• **Leestekst**:
%%

Abnormale of goedgunstige voordelen: trekt de fiscus definitief de winnende kaart?
Abnormaal of goedgunstige voordelen worden belast bij de in België gevestigde verstrekkende vennootschap, tenzij deze voordelen in aanmerking worden genomen voor het bepalen van de belastbare inkomsten van de verkrijger.
Dit zal het geval zijn als de genieter van het voordeel een in België gevestigde vennootschap is. Volgens de belastingadministratie mogen geen fiscale aftrekken, zoals verliezen van het belastbaar tijdperk, gecompenseerd worden met het verkregen abnormaal of goedgunstig voordeel, waardoor dit voordeel steeds een minimale belastbare basis vormt.
Een vennootschap die een renteloze lening verkrijgt van haar moedervennootschap en in normale omstandigheden een rente zou moeten betalen, zal volgens de administratie steeds belastingen verschuldigd zijn op die rente, ongeacht het belastbaar resultaat van de vennootschap. Dit is eveneens het geval indien de vennootschap die het voordeel verkrijgt verlieslatend is.
Wat zegt de rechtspraak?
De voorbije jaren was het standpunt van de administratie voer tot discussie. Deze discussie werd aangewakkerd door een arrest van het Hof van Beroep in Antwerpen (06/11/2012), waarbij het standpunt van de administratie werd verworpen. Volgens de redenering van het Hof speelt het verbod om aftrekposten in rekening te brengen enkel wanneer er ook effectief een belastbaar resultaat is en kan de aftrekbeperking geen aanleiding geven tot een toename van de belastbare basis.

%%

• **Opdrachten**:
• A. Beantwoord over de tekst over abnormale of goedgunstige voordelen de volgende vragen:
(i) Bij welke vennootschap worden abnormale of goedgunstige voordelen belast, tenzij ze meetellen voor de belastbare inkomsten van de verkrijger?
(ii) Wat mag volgens de belastingadministratie niet gecompenseerd worden met het verkregen voordeel?
(iii) Welk hof verwierp op 06/11/2012 het standpunt van de administratie?
• B. Neem uit de tekst over abnormale of goedgunstige voordelen letterlijk het stuk over dat begint bij "Een vennootschap die" en doorloopt tot en met "zegt de rechtspraak?".
• C. Schrijf de tekst over abnormale of goedgunstige voordelen verder, te beginnen na de laatste zin.

• **Aangeleverde gegevens**:
%%

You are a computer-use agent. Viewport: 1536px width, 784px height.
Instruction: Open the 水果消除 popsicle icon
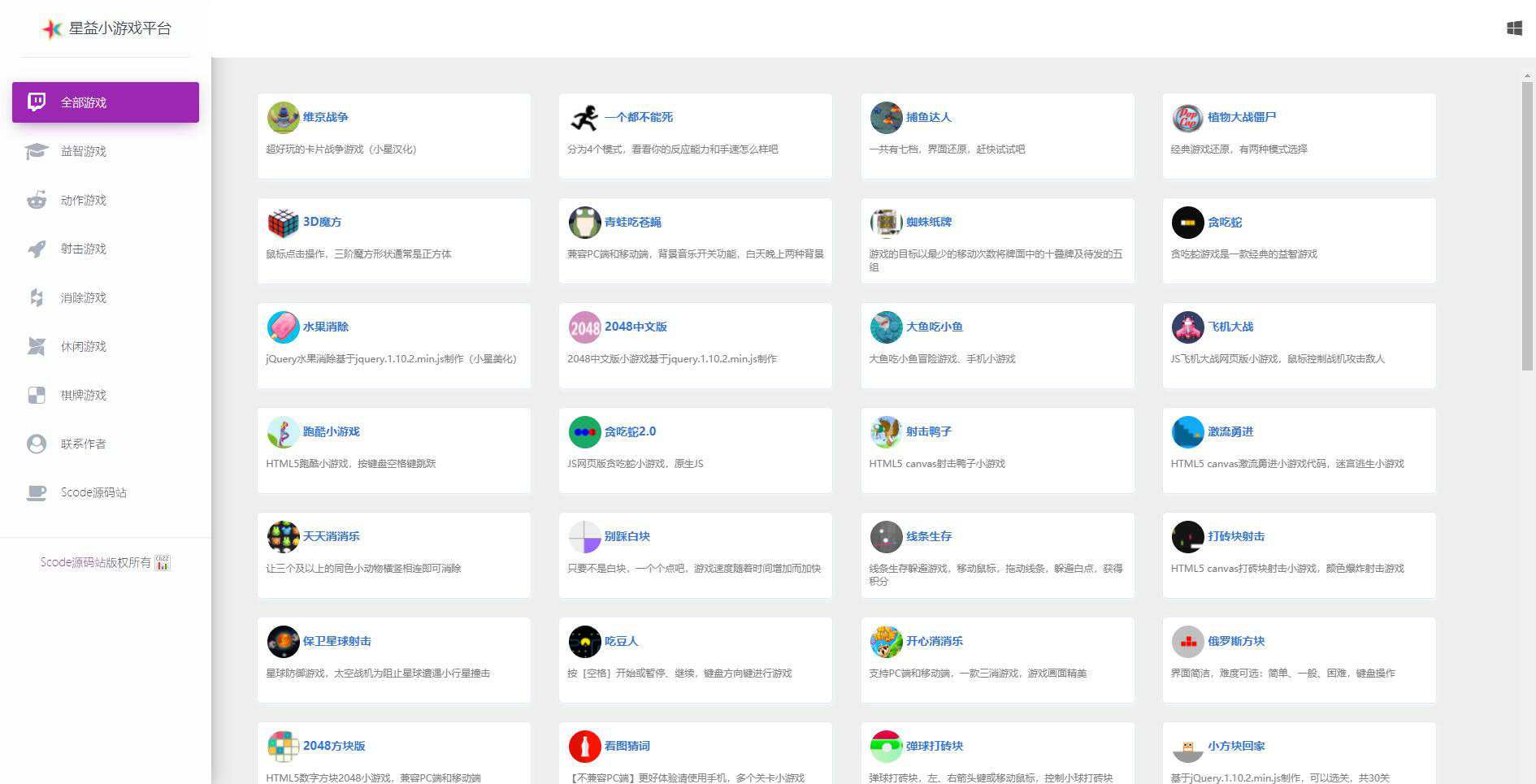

%%

• **Antwoorden per opdracht**:
• A.
(i) Bij de in België gevestigde verstrekkende vennootschap.
(ii) Fiscale aftrekken, zoals verliezen van het belastbaar tijdperk.
(iii) Het Hof van Beroep in Antwerpen.

• B.
Een vennootschap die een renteloze lening verkrijgt van haar moedervennootschap en in normale omstandigheden een rente zou moeten betalen, zal volgens de administratie steeds belastingen verschuldigd zijn op die rente, ongeacht het belastbaar resultaat van de vennootschap. Dit is eveneens het geval indien de vennootschap die het voordeel verkrijgt verlieslatend is.
Wat zegt de rechtspraak?

• C.
In maart van dit jaar werd het arrest van het Hof van Beroep in Antwerpen echter door het Hof van Cassatie verbroken. In een kort en beperkt gemotiveerd arrest concludeerde het Hof dat uit de wetsgeschiedenis blijkt dat het inderdaad de bedoeling van de wetgever is om een vennootschap steeds minimaal te belasten op het verkregen abnormaal of goedgunstig voordeel.
Dubbele belasting
De vraag is evenwel of door het recente arrest van het Hof van Cassatie de discussie definitief afgesloten is. De toepassing van het standpunt van de administratie kan in grensoverschrijdende situaties namelijk tot een dubbele belasting leiden. In de dubbelbelastingverdragen wordt de heffingsbevoegdheid inzake correcties op verrekenprijzen namelijk toegewezen aan de staat waar de vennootschap die het voordeel verstrekt, gevestigd is.
In het geval dat een buitenlandse moedervennootschap een renteloze lening verstrekt aan een in België gevestigde dochtervennootschap, kan de moedervennootschap de rente die ze in normale omstandigheden ontvangen zou hebben, aan haar belastbare winst toevoegen. Indien de Belgische administratie daarnaast ook effectief overgaat tot het belasten van het verkregen abnormaal en goedgunstig voordeel in hoofde van de Belgische dochtervennootschap ontstaat er dubbele belasting.
Dit is niet het geval indien het voordeel wordt verstrekt door een binnenlandse vennootschap. Het verleende abnormaal of goedgunstig voordeel wordt namelijk niet in haar hoofde belast, omdat het voordeel in aanmerking wordt genomen bij het bepalen van de belastbare grondslag bij de genietende vennootschap.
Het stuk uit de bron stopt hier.